**PROBLEM STATEMENT**
Report every line in the records below that contains the string "particular", copying each such line in full.
START STORED RECORDS
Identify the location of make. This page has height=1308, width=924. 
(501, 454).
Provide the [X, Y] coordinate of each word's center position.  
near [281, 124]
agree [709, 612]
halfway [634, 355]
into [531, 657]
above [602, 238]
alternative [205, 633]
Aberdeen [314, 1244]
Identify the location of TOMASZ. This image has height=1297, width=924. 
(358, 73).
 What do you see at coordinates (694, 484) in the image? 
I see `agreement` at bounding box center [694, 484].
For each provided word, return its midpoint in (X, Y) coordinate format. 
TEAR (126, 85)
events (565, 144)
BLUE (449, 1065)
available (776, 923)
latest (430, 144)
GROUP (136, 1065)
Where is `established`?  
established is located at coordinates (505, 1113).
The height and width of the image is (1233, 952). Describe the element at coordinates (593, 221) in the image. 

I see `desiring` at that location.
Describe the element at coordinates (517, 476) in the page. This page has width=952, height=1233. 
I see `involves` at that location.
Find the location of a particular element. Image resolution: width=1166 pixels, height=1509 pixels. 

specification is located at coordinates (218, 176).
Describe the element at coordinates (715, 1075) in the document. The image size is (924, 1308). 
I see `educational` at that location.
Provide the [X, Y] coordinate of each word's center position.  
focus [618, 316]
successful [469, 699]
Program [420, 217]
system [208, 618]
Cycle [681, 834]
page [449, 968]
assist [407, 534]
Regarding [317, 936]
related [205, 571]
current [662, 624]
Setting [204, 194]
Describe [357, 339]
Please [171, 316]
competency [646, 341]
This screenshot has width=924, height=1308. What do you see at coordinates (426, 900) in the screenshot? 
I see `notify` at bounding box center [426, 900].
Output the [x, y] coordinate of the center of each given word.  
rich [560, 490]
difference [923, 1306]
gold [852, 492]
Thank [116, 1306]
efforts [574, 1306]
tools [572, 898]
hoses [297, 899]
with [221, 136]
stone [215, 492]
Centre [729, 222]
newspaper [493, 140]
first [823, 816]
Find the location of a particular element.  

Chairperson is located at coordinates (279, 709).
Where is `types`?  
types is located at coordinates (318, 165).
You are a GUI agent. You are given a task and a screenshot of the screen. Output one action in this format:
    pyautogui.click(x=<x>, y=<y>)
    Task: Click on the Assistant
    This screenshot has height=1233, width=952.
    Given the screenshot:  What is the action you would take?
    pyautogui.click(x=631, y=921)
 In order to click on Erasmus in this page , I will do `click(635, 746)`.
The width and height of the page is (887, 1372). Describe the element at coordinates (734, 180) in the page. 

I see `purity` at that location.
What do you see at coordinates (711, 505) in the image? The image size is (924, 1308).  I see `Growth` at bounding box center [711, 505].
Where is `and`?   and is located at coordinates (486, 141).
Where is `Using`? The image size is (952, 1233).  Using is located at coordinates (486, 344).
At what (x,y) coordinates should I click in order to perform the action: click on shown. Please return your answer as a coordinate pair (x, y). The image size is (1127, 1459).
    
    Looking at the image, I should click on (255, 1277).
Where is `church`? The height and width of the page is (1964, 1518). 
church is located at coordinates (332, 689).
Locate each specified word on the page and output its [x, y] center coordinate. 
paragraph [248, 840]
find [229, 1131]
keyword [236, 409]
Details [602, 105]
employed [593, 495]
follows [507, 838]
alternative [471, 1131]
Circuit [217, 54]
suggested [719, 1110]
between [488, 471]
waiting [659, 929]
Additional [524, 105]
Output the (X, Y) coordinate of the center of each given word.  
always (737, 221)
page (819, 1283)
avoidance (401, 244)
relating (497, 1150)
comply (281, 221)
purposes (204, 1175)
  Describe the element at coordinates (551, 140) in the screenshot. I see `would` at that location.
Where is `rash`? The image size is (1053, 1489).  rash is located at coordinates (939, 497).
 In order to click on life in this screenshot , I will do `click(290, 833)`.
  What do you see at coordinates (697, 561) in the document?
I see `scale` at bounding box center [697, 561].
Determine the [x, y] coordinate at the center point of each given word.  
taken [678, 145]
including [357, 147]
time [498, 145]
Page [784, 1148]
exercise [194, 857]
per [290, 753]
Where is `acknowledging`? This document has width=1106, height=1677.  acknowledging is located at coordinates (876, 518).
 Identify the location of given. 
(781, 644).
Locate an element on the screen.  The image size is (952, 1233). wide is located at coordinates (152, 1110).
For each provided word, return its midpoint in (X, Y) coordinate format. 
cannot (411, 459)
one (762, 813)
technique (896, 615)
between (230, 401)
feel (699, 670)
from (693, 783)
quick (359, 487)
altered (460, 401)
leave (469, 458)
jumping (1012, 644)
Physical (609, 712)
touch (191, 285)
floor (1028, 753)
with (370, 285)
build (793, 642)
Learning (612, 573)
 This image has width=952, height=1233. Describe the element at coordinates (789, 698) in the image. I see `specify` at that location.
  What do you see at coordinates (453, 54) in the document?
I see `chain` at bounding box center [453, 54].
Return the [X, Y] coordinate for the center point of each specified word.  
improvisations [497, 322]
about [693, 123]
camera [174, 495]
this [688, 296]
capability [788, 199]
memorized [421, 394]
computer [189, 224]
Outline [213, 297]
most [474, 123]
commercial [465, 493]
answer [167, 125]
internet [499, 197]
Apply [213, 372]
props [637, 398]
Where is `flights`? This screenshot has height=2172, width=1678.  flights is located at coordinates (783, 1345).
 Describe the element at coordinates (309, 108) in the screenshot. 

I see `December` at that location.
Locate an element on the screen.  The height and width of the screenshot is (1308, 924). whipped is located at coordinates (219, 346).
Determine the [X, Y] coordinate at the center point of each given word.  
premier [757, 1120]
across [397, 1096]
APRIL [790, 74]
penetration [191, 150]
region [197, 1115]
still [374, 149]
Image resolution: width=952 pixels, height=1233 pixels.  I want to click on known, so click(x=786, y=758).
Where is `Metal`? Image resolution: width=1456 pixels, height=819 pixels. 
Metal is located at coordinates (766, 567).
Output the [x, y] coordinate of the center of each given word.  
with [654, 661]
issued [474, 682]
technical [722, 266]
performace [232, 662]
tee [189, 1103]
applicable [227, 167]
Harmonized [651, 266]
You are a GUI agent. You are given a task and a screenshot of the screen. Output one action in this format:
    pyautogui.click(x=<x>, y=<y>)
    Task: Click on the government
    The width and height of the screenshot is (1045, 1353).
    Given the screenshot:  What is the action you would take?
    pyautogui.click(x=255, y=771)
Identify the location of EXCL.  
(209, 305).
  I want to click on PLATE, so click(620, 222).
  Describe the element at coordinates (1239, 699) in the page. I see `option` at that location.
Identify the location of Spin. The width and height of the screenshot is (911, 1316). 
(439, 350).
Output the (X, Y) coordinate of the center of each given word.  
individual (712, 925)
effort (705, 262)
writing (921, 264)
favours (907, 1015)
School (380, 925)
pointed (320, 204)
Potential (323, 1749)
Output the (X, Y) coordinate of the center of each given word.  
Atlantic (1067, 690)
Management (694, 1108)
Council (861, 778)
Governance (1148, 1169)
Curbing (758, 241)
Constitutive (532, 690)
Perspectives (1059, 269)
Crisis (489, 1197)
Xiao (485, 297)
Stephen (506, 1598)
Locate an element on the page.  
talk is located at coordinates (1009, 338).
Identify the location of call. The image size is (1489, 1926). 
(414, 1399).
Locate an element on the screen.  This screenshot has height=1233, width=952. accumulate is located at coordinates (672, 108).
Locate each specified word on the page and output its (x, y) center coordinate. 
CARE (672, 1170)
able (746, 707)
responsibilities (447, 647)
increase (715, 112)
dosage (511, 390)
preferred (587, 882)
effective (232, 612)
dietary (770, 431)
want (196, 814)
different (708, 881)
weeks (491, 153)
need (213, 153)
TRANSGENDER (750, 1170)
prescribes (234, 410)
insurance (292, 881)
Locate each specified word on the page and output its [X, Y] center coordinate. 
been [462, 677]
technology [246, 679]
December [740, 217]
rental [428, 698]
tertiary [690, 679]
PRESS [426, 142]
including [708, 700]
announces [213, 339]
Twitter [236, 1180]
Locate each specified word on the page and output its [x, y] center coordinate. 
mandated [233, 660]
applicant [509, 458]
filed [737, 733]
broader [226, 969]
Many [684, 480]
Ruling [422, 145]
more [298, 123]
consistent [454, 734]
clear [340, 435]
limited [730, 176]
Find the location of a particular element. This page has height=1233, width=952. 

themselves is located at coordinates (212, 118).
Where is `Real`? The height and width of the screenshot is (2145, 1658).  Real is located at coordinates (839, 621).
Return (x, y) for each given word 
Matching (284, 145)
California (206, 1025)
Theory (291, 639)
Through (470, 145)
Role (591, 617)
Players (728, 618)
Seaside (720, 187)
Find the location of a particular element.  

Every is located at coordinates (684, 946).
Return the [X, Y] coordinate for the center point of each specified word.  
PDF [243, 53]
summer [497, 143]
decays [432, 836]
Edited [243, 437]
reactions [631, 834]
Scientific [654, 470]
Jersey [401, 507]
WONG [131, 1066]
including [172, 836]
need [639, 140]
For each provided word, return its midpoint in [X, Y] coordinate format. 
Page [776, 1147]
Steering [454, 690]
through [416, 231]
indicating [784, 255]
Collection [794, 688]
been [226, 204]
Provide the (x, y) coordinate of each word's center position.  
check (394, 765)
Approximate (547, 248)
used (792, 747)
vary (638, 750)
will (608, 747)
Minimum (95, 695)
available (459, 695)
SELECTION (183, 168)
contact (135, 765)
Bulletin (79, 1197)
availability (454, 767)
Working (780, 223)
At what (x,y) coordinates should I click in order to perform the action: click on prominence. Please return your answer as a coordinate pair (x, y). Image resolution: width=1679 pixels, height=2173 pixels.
END STORED RECORDS
**ANSWER TO THE EXERCISE**
Find the location of a particular element. Image resolution: width=1166 pixels, height=1509 pixels. 
Find the location of a particular element.  
Find the location of a particular element. This page has height=1233, width=952. 
Find the location of a particular element.  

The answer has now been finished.